NAIROBI, Kenya, Mar 24 – Prime Minister Raila Odinga has projected a positive economic growth in the country this year, saying appropriate measures were in place to cushion Kenyans against the adverse effects of the global economic downturn.
He observed that in sub
Africa, Kenya was one of the most affected countries due to prolonged drought, reduction of prices of commodities on the world market, low number of tourist arrivals and a reduction in foreign currency remittances from Kenyans in the Diaspora.
The Premier noted that due to the prolonged drought, the country had experienced food shortages and funds that would have been used on development directed to buy food for Kenyans in the drought stricken areas. “Besides Kenya is servicing a huge debt, unlike other countries that have had their debts written off,” he added.
He said as a result the government was experiencing a huge budget deficit that would require assistance from development partners and international financial institutions to close.
Speaking at the Euromoney investment conference in Nairobi on Tuesday, the Premier however said the government was addressing issues that have negatively impacted on the country’s economic performance including corruption, poor infrastructure, security and bureaucracy.
On corruption, he disclosed that based on the findings of the Efficiency Monitoring Unit and the Inspectorate of State Corporations, he had instituted investigations in twelve parastatals and that resulted in six chief executive officers found to have been engaged in malpractices being sent home.
Mr Odinga further said through legislation and other international treaties, the government were pursuing those who had committed economic crimes in the country and fled to other countries.
“The disbandment of the Electoral Commission of Kenya and setting in place the process of reconstituting another electoral body, is a case in point. We are also instituting reforms in the judiciary, the police and the civil service as one way of dealing with impunity,” he added.
On infrastructure, Mr Odinga noted that resources have been put in the development and improvement of the country’s road network, while plans were at an advanced stage to build a rail line linking Kenya to other countries in the East African and Great Lakes Region.
He added that remarkable progress had been made in improving the country’s Internet connectivity to the rest of the World through the fibre optic that, he said would be ready in May.
Mr Odinga went on to say that the government had removed a number of licenses that were required for one to do business in Kenya, adding the move had lessened bureaucracy in trade matters and the country was ready for business.
In this regard, the PM said Kenya was diversifying from its traditional trade partners to include emerging world economic powerhouses like China and other countries in the East. “We are however emphasising fair trade with them to ensure that there is no dumping of goods in our country that could hurt local industries,” he added.

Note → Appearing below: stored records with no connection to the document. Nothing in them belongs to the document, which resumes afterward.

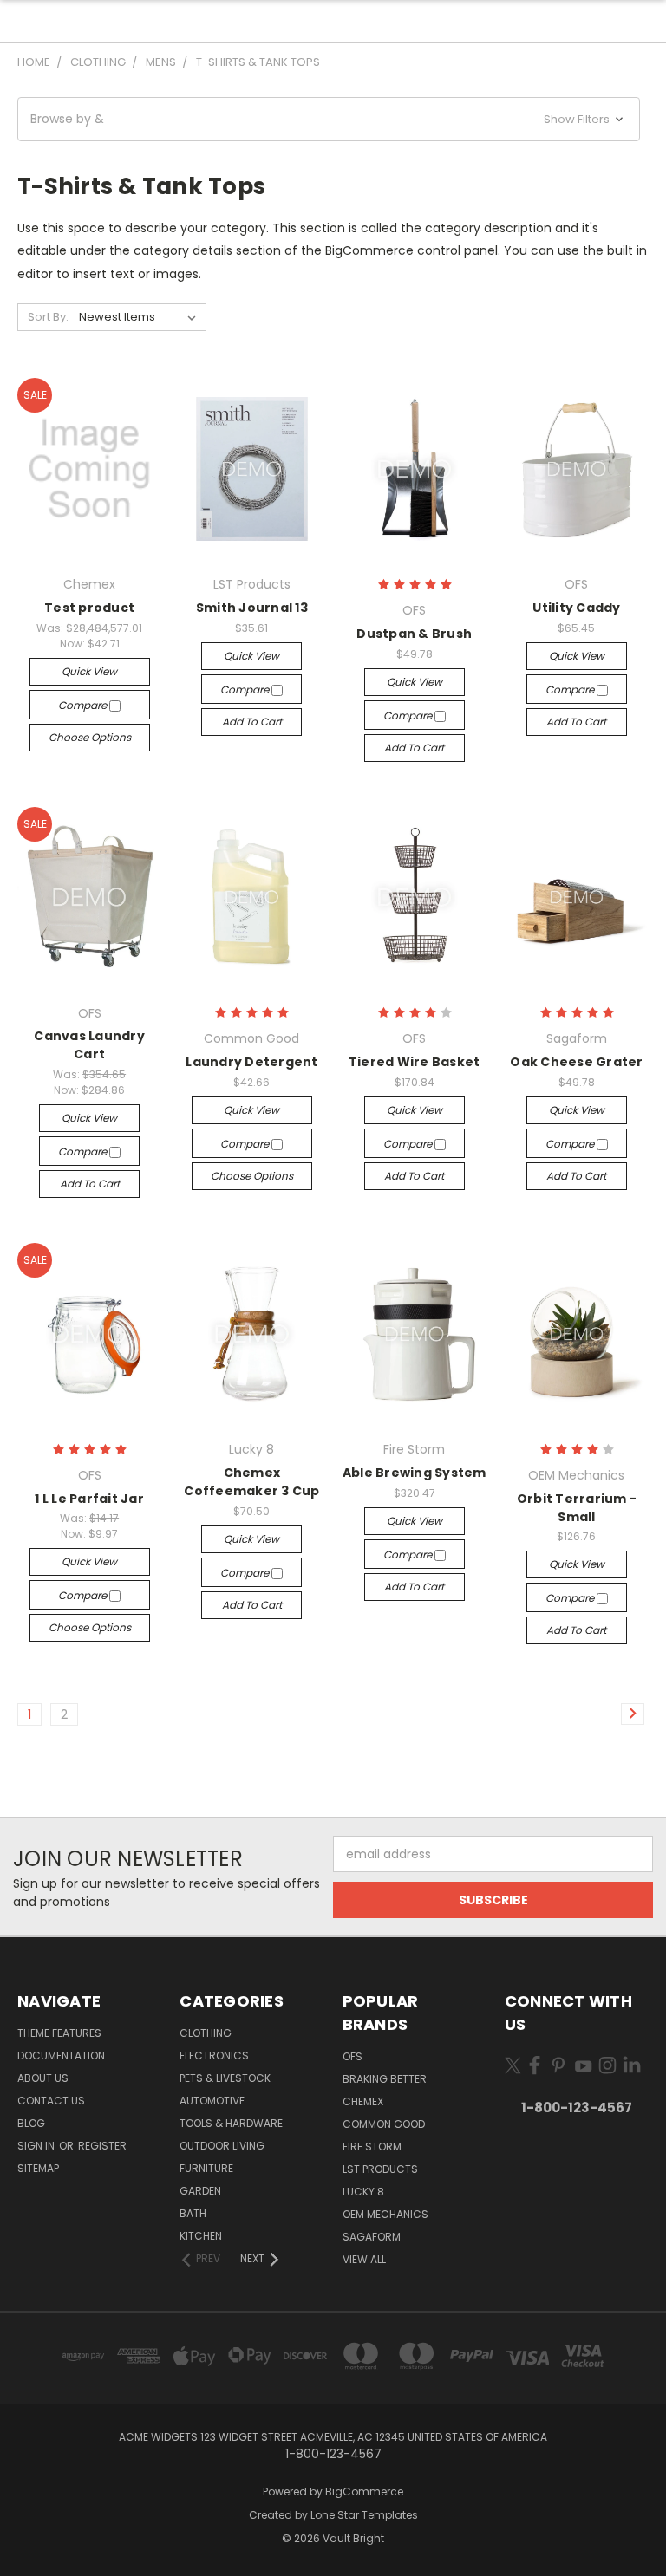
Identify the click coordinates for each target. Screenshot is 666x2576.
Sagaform (372, 2236)
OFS (352, 2056)
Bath (193, 2213)
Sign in (37, 2145)
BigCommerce (364, 2491)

He at the same time told local entrepreneurs to produce high quality goods that can compete internationally noting in a liberalised trade regime it’s the quality that will sell a commodity.
Noting that Kenya’s economy was strong, the premier pointed out that the country recorded a growth rate of 0-7 per cent between 2003 and 2007. “Due to interplay of factors we have since experienced negative growth rate that is now projected to be 2-3 per cent this year,” he said.